There is technology out there that can help you automate, or streamline the processes which are costing you time away from your customers. Accounting packages like Kashflow or Xero are great when it comes to reducing admin, while apps like Skype for Business allow you to have a face to face meeting with a customer without leaving the office.

Pick the right time for the right job

Section out your day according to what’s going to bring the most value at that particular time. Look at naturally quiet periods during the day when customer activity is low and use these times to focus on other aspects of your business, such as marketing and social media.

Every day should be about marketing your business to new and existing customers. Unfortunately it’s often treated as a thing to squeeze in around the other tasks – so be disciplined. Have a plan about when these activities need to take place and then stick to it.

The same goes for email, which can become a constant distraction if left unmanaged. At the Bright Ideas Trust we have strict rules about when we check and respond to emails. I’ve known others who actually put the times they respond to emails onto their email signature, though I wouldn’t necessarily go that far myself.

Make sure your tech is up to date

How much time do you waste fixing your printer, rebooting your computer, or reinstalling your creaking accounting package? Don’t scrimp on the tools you need to do your job. It will end up costing you in time and wasted energy in the long term.
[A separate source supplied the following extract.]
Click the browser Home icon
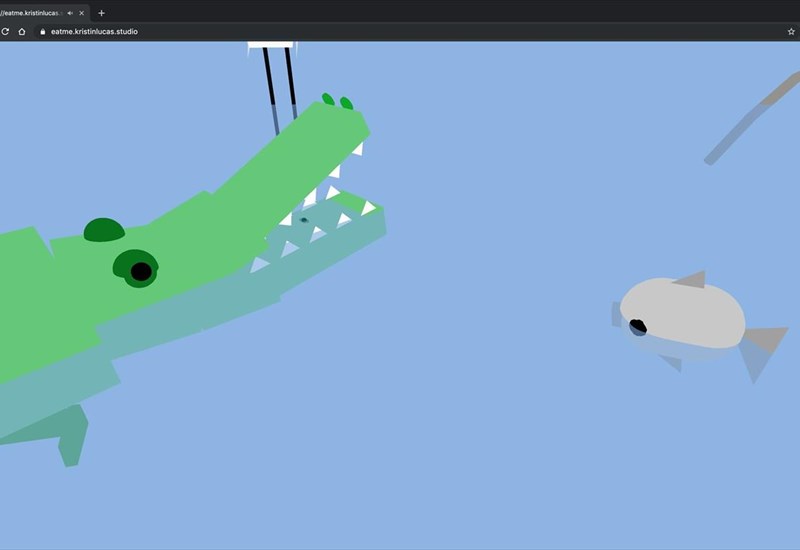 [22, 31]
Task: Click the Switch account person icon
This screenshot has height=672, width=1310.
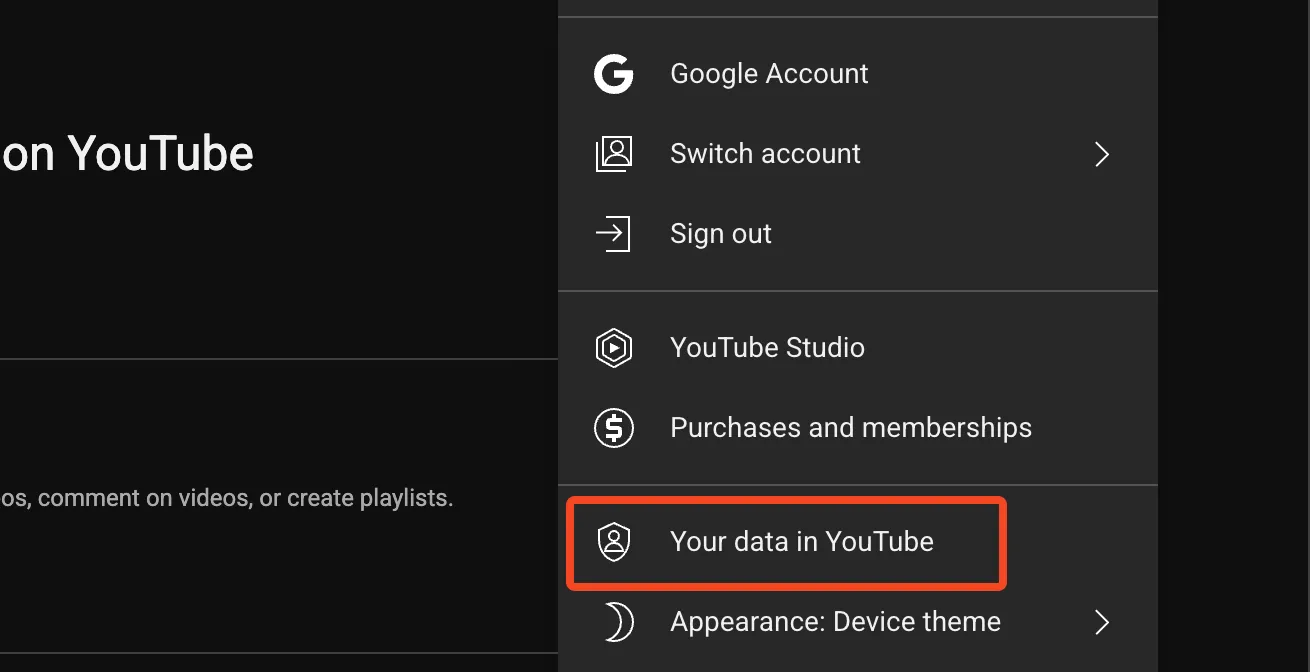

One really positive thing to happen over the last ten years has been the falling price of technology. Great technology is now readily accessible to every business owner. That goes for hardware, but it also goes for the software and tools smaller business owners can access to help them run almost any aspect of their business.

There are countless tools and services available today designed specifically to help small and independent retailers run almost any aspect of their business more smoothly and efficiently. Rather than having to invest big, most technology providers now offer their services direct to customers through the internet for a relatively low-cost, monthly subscription, meaning any investment can be spread out over time.

Know when to outsource

If you want your business to grow then you need to be spending as much time as possible doing the things you’re good at. A lot of businesses fail because the person in charge tries to do too much on their own. Successful business owners know what they are good at, and then select great partners to work with to help them handle the rest.

At the end of the day you need to make a cold, hard calculation. Is the time I am spending on this really worth it and could someone, or something else help me do it more quickly and cheaply in the long-term? The best thing I did was to hire a virtual PA, Jill. Not only does she help organise my life, she also screens me from distracting calls, enabling me to focus on the things that really matter.

Use your website as your ‘12th Man’

If you’ve gone to the trouble of creating a website then make sure it is working for you. A good FAQ section can help reduce inbound queries and customer service calls, leaving you with more time to focus on sales. Likewise, if you’re a bookings based business, adding the option for customers to make a reservation online can be a huge time-saver.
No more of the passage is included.